WTO Fish

Consensus still elusive as new WTO fish subsidies text circulated

Hopes for a significant breakthrough on rules to control fisheries subsidies at the upcoming ministerial meeting on 15 July appear to have receded, as wide gaps between the positions of the 164 delegations on a number of key points show little sign of narrowing.

A revised draft text on the fisheries agreement, tabled on Wednesday (30 June) by the chair of the fisheries negotiations, Colombia’s Santiago Wills, remains littered with square brackets, and in some cases alternate text versions, as WTO governments continue to argue about how state aids to the fishing sector should best be regulated.

Only relatively modest consolidation has occurred since Wills’ last draft text was submitted in mid-May and the vexed question of special and differential treatment to developing countries continues to be the subject of particularly intense debate.

Wills appears to have downscaled his ambitions somewhat as compared with the state of play when the July ministerial was first convened by WTO director-general Ngozi Okonjo-Iweala.

“The hope is that the revised text will enable ministers to engage in a way where they can effectively provide the political guidance we need at this point in the negotiations,” he said in a statement accompanying the release of the revised text.

‘Peace clause’ and exemptions for developing countries

In an attempt to secure the assent of the developing countries who make up the majority of the WTO membership, Wills is proposing to offer what is in effect a time-limited ‘peace clause’ exempting developing countries from legal challenge under the agreement in respect of subsidies to support “low income, resource-poor and livelihood fishing”.

This is one of the trickiest areas of the agreement to navigate, given that some developing countries have extensive national fisheries – and that a simple blanket exemption for developing countries may not be appropriate for an agreement whose over-riding objective is to help preserve vulnerable fish stocks.

The new draft also states that the ban on subsidies supporting fishing on overfished stocks or where there is overcapacity should be permanently disapplied for artisanal fishers in developing countries operating within their 12-mile coastal zones.

In his statement, Wills was explicit in suggesting that “by addressing a deep concern expressed by many developing Members about their artisanal fisheries sectors, this can help members to engage in a more convergence-oriented way on the rest of the text, including on the remaining SDT provisions.”

‘Economic threshold’ proposal still on the table

But as with the previous version of the text, an alternate version of the SDT provisions is still being floated.

This would set a threshold beyond which developing countries would qualify to be covered by the subsidy ban.
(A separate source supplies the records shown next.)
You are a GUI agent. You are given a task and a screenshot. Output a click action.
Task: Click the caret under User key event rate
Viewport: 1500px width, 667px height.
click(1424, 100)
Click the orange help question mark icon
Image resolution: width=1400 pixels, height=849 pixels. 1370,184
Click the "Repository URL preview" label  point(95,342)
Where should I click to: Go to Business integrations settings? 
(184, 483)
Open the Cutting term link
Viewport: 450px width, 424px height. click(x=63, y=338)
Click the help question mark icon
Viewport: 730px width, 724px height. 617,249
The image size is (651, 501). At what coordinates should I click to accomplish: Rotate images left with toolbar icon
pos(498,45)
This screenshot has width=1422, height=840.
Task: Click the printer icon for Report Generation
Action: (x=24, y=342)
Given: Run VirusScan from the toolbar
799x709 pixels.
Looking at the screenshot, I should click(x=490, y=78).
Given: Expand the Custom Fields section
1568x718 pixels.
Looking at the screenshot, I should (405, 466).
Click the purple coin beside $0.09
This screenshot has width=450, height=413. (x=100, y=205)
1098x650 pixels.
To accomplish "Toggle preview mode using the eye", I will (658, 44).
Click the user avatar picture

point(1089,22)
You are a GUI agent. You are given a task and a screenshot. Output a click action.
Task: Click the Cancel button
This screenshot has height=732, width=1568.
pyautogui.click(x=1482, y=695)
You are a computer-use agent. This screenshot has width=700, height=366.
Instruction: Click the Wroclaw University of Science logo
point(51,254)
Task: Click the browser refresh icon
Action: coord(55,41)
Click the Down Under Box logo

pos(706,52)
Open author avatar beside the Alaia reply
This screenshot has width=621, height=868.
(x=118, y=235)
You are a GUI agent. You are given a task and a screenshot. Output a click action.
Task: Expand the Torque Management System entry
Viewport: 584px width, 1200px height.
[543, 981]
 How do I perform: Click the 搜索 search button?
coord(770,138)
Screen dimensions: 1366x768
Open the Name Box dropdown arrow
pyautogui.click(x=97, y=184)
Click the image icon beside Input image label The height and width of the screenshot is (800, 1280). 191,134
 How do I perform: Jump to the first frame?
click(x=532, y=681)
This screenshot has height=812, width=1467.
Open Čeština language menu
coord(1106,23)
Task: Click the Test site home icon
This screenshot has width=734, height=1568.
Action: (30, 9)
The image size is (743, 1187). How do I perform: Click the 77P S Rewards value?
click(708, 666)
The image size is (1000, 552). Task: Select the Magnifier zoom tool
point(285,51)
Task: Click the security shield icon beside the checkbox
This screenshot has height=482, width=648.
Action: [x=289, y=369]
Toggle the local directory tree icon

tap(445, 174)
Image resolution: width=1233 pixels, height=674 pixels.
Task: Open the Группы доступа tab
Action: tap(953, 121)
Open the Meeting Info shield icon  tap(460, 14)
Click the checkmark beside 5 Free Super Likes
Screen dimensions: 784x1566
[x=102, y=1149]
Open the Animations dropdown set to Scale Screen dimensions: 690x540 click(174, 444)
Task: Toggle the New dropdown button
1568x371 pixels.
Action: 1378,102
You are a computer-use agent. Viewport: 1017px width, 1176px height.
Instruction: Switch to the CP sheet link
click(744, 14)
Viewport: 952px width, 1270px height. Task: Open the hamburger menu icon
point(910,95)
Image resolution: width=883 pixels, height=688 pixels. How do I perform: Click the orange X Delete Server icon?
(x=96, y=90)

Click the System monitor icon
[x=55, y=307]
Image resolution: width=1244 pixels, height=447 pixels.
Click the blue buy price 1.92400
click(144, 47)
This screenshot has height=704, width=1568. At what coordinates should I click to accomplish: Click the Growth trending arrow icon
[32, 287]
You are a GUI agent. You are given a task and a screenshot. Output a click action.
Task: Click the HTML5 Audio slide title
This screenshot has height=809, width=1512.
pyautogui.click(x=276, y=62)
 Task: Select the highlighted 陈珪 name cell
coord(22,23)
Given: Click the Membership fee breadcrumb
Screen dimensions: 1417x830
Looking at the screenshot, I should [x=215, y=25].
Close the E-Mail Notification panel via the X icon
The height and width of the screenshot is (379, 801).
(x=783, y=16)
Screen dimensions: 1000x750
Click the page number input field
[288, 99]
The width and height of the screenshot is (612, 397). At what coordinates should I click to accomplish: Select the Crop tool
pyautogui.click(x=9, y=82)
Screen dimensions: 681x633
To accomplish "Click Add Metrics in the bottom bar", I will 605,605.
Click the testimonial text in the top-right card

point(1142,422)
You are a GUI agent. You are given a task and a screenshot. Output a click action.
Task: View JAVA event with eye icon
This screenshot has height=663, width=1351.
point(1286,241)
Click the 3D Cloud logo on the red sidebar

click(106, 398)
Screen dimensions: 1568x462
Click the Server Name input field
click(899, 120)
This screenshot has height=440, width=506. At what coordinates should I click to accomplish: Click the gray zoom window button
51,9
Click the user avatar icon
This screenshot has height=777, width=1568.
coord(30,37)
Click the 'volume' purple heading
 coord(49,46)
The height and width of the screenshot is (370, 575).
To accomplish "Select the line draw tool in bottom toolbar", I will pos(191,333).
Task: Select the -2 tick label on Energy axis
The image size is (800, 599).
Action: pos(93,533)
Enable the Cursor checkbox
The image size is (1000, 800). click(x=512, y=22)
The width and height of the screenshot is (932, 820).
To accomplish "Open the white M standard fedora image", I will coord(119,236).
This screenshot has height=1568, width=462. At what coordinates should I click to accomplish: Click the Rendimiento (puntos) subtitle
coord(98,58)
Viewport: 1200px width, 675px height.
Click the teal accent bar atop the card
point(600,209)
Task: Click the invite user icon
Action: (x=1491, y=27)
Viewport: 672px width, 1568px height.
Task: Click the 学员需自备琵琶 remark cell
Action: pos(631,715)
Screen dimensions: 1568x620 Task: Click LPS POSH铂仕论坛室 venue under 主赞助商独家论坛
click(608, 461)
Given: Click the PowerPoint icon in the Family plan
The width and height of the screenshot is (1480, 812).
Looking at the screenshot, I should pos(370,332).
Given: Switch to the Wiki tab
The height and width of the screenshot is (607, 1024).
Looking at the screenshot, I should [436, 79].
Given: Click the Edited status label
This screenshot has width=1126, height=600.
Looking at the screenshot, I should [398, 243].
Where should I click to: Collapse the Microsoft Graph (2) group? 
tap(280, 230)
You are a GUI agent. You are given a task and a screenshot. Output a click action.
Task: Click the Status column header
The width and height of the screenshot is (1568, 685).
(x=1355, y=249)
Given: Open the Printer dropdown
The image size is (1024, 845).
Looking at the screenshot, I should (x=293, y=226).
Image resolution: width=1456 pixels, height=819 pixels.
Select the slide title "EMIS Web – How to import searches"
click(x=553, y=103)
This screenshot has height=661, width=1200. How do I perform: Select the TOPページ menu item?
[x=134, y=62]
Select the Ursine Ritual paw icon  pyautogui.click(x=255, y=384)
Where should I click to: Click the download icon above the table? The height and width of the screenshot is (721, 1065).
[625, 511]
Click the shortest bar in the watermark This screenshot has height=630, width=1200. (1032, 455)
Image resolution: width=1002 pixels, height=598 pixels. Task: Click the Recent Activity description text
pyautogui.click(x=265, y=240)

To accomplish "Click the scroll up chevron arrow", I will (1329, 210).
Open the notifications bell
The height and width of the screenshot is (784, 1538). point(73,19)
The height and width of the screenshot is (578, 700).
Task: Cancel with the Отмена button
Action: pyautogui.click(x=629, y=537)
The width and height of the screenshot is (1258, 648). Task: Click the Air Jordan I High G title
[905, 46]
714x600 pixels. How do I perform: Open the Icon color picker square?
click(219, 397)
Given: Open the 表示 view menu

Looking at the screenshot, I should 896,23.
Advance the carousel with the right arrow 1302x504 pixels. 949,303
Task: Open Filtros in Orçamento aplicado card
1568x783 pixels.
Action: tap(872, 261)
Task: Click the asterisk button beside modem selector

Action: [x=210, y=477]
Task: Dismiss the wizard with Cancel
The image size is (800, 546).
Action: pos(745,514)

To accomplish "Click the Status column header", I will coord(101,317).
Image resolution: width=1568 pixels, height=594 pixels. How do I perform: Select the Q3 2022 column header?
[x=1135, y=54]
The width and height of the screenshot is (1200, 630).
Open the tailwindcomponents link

The plan would include requirements such as that the member’s GNI per capita exceeded US$5,000, and that its share of the annual global marine capture fish production exceeded 2%.

This approach, understood to be based on a proposal by India, remains on the table – although analysts believe there is a growing majority view that a less economically prescriptive approach would be preferable;

Meanwhile, the draft agreement also features a proposal to create a “voluntary WTO funding mechanism”, in cooperation with international bodies such as the FAO, to generate funds to help developing countries build capacity to implement the provisions of the agreement. This aspect of the deal in particular is being enthusiastically promoted by Okonjo-Iweala.

The sections of the text relating to exemptions for subsidy measures which make a positive contribution to sustainability have remained mostly unchanged from the previous text.

However, Ambassador Wills admitted that this was not because of widespread consensus on these points. Instead, he said, “it has become clear to me that making any revisions to [this part of the text] at this time could risk disturbing the balance of the entire text, due to linkages of this provision to other provisions of the disciplines”.

US ‘forced labour’ proposals not reflected in draft agreement – yet

The draft text does not make any reference to a recent US proposal to include a clause banning subsidies to vessels which use forced labour.

But it is understood that this does not necessary rule out the possibility of such measures featuring in the final agreement. Officials in Geneva commented that the US proposal, and several other proposals from other members, had simply come too late to be captured in this latest draft.

Push towards final compromise agreement

Despite the numerous areas where the text remains unsettled, Wills and Okonjo-Iweala are understood to be still hopeful that the ministerial meeting in two weeks’ time will deliver the kind of political impetus towards a deal that goes beyond what Geneva-based ambassadors could provide.

“Dr Ngozi and I have strong confidence that WTO members will successfully conclude these negotiations,” Wills concluded.

“The aim of this revised text and the upcoming meeting of ministers is to help bring us closer to that goal. It is my sincere hope that delegations and ministers read and approach this text from a common perspective; that is, from the perspective of finding in it a possible compromise.”